▶ DATA EXTRACTS:
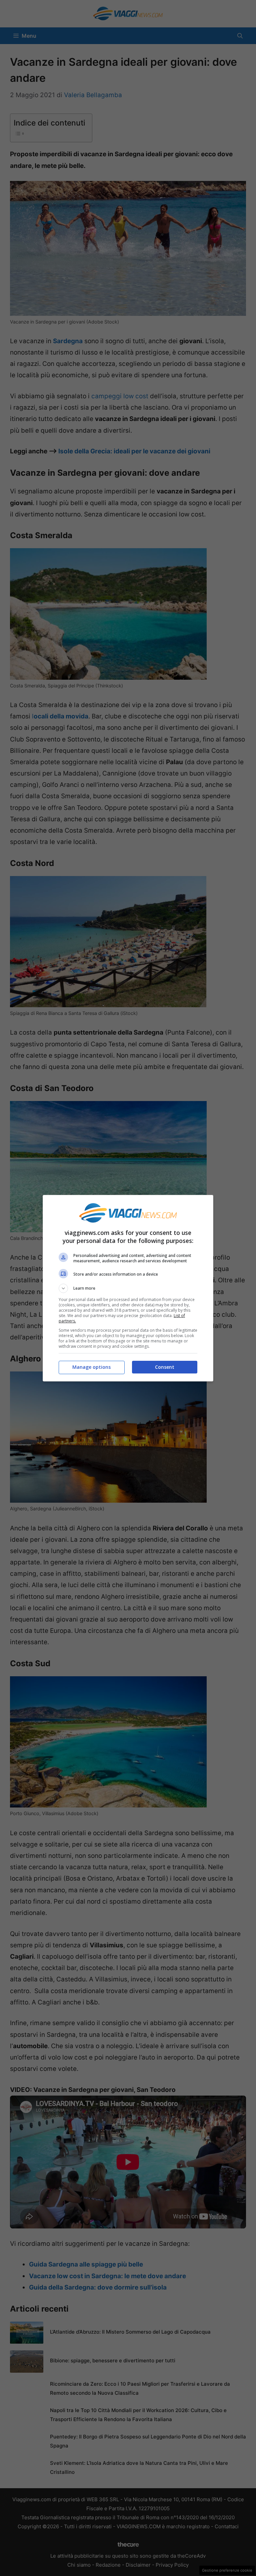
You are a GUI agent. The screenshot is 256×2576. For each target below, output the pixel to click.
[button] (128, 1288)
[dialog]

==

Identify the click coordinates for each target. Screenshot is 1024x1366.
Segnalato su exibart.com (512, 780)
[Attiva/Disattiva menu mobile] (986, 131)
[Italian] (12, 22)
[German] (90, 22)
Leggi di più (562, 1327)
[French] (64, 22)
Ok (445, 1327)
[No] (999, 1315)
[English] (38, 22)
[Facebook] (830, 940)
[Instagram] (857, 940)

* * *

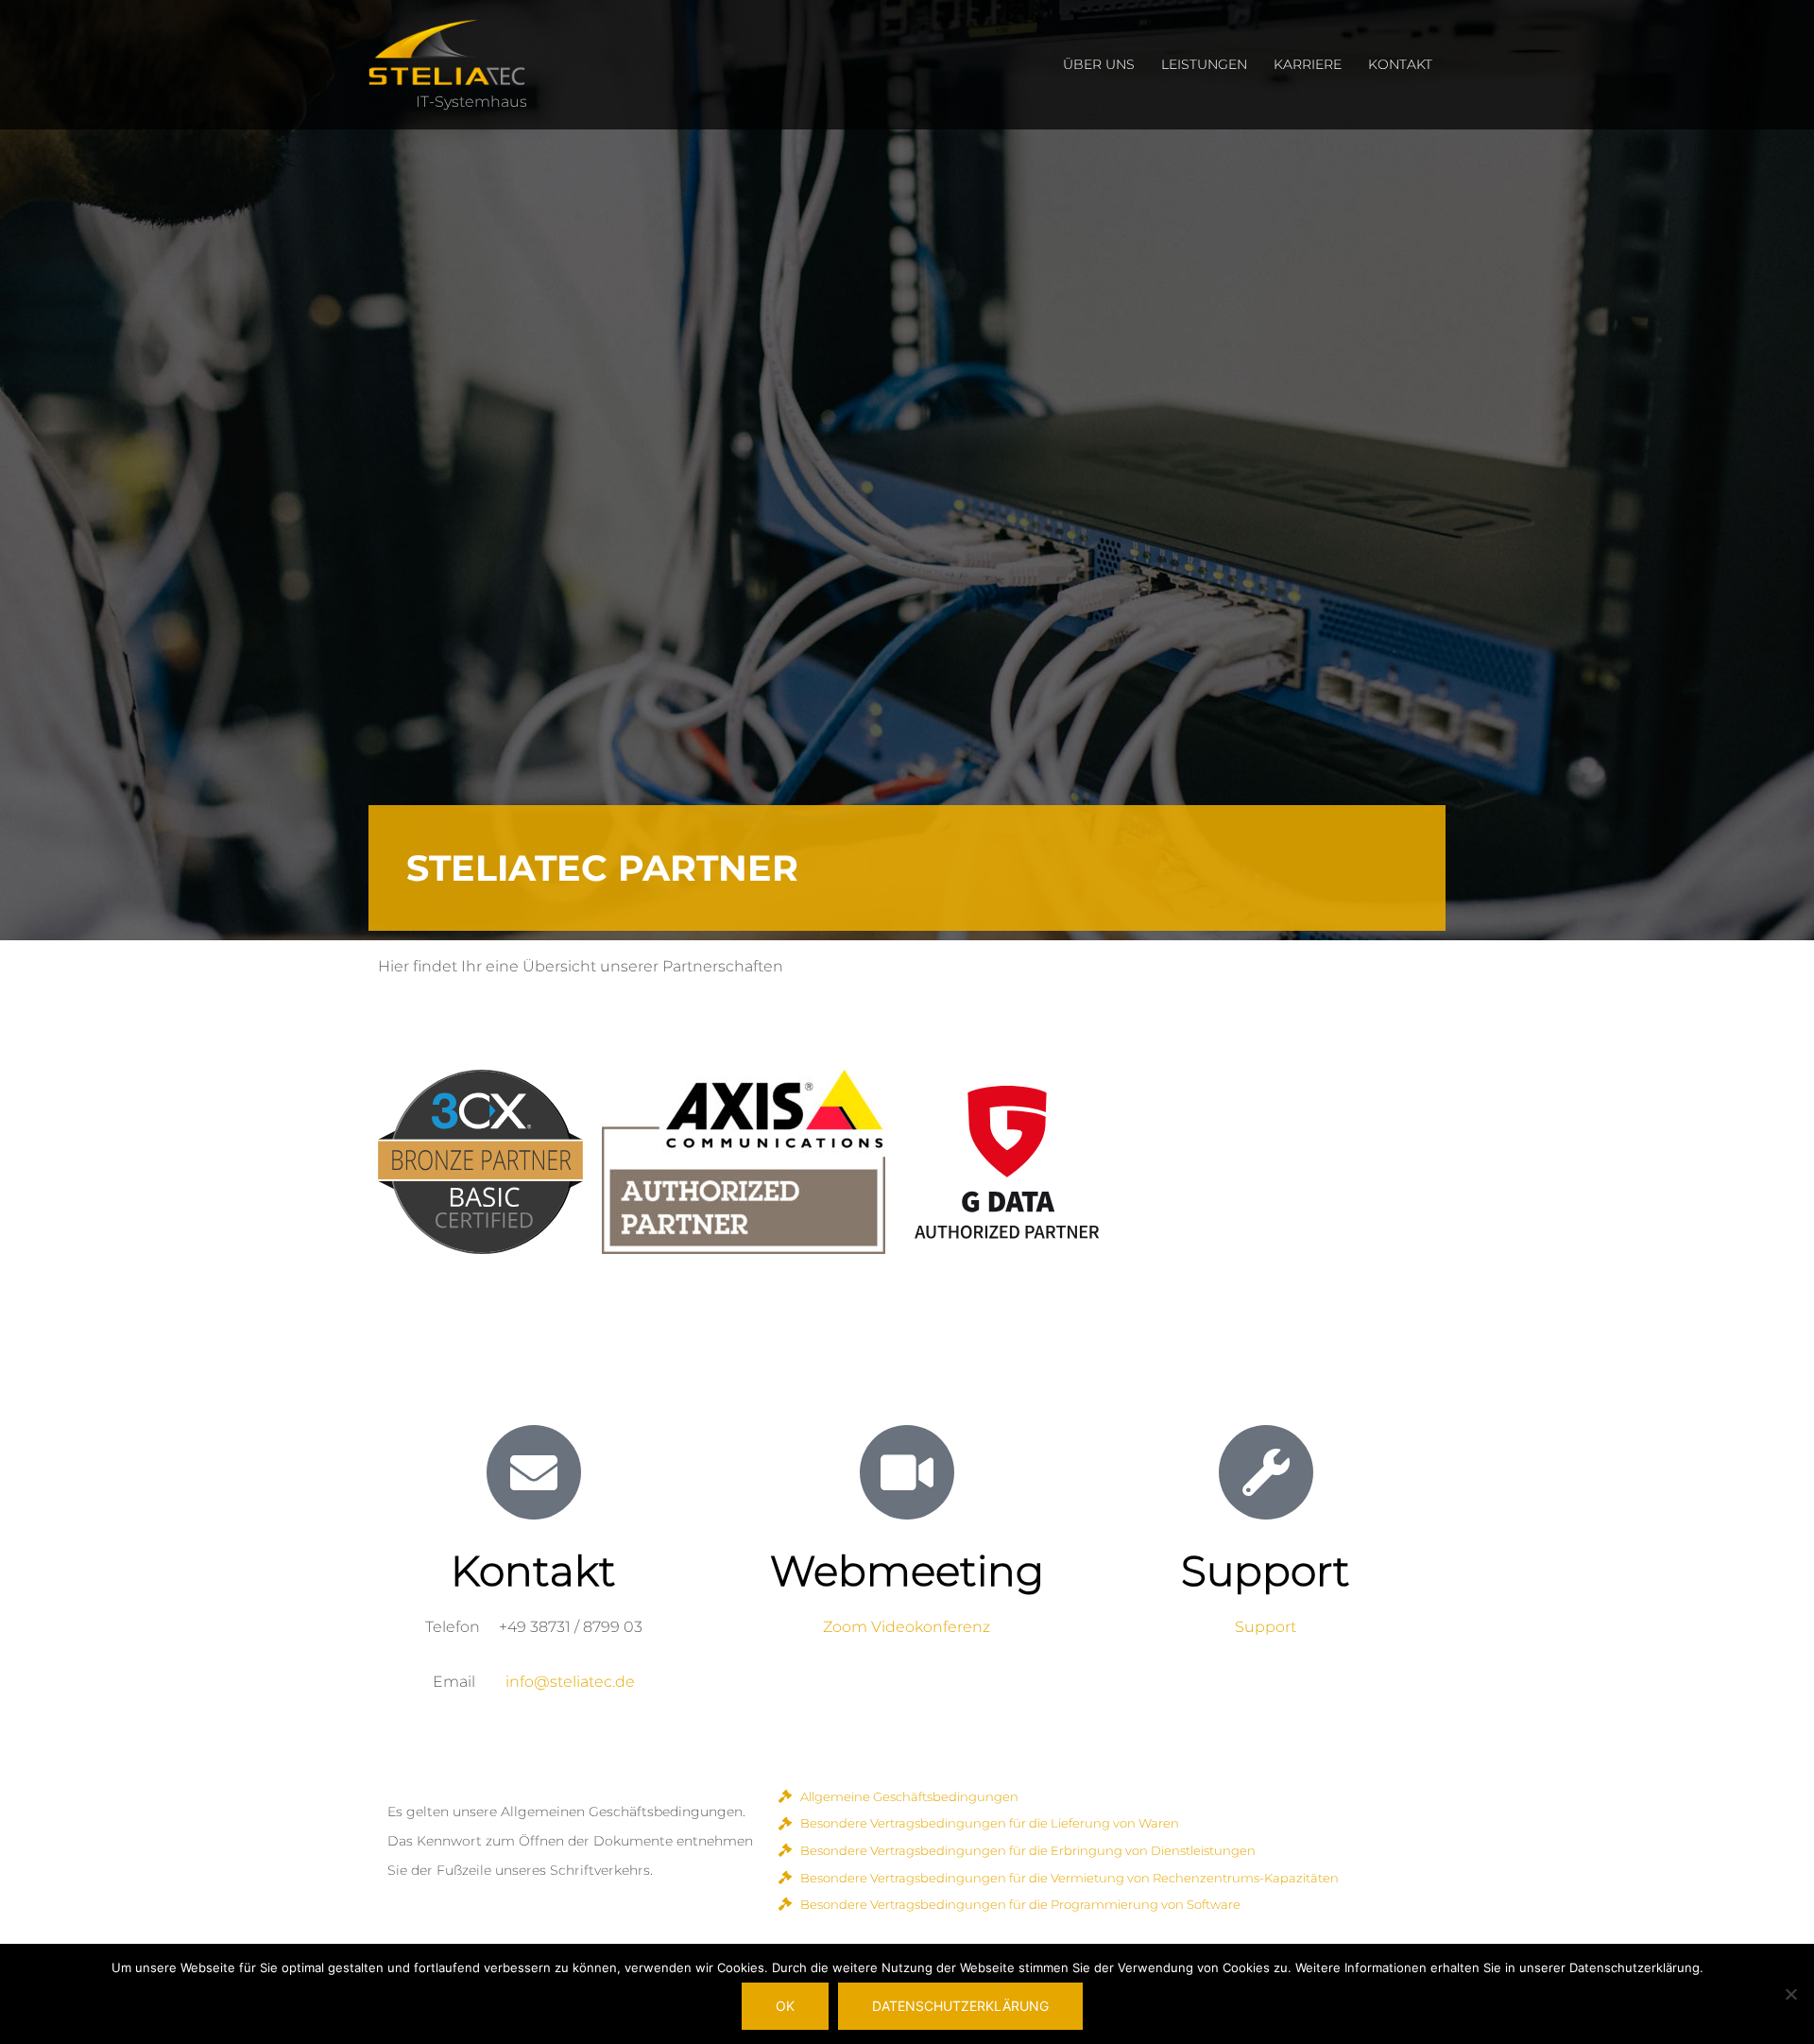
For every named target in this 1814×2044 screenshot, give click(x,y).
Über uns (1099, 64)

▶ PROBLEM TO WORK ON:
Please output exactly the lines between the one holding "[Italian] (12, 22)" and the one holding "[Instagram] (857, 940)" in the records above, inclusive, and nothing more.

▶ SOLVED EXERCISE:
[Italian] (12, 22)
[German] (90, 22)
Leggi di più (562, 1327)
[French] (64, 22)
Ok (445, 1327)
[No] (999, 1315)
[English] (38, 22)
[Facebook] (830, 940)
[Instagram] (857, 940)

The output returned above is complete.